Alexander died at the young age of 52 and the farm was left to his daughters Janie and Constance Sewell who maintained the farm with hired help. Janie married my grandfather Shuldum Hill and they moved to live in Ottawa but she died shortly my father was born .My father, Graham Hill, then spent much of his youth visiting the farm and staying with his Aunt Constance who had remained in Pont Rouge. He too developed a desire to make this location his home and future. After completing his studies in agriculture, my father bought the land from his aunt and proceeded to expand the farm by building a new barn, adding egg production to the dairy operation and buying more land to grow crops.
Next to carry on with the family farm was my older brother Gary who completed his agricultural studies at McGill’s MacDonald College in the late 1960’s. He wasted little time in putting his innovative ideas to work and the farm soon expanded with more buildings, new machinery and still more land to sustain the growing herd. Despite a fire, which completely destroyed the main barn in 1972 and killed some 50 promising dairy cattle, Gary and my father plunged right back in and rebuilt a modern free-stall barn with a high-tech milking parlour. All his improvements were just starting to gather momentum when Gary met a tragic death in 1975, falling victim to a tractor accident in which his lose clothing became tangled in a rotating power take-off shaft.
It was at that saddened moment that I was forced to do a lot of personal soul-searching in trying to decide whether I would leave my cushy job in Quebec City and return to take over the family farm. The draw of the land and all it could offer won out and I was soon back in Pont-Rouge, making my summer home my permanent home where my wife and I raised three children while adapting to our new life.

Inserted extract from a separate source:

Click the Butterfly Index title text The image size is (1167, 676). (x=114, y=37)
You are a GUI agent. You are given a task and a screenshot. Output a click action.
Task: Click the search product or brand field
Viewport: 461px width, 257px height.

A few years later, my sister Barbara decided to return to the family farm and assist me in taking the farm further down the road of improvements. Today we operate the farm in partnership with her tending to the milking, breeding and accounting while I focus my attention on feeding, machinery maintenance, automation and crop production. We are both supported by Yves Germain who has been our loyal and competent employee for more than 20 years. All of our children have contributed as well over the years and my youngest son, Jason, will be attending MacDonald College starting next fall in the hopes of someday being able to take over the operation and thus continuing family farm into yet another generation.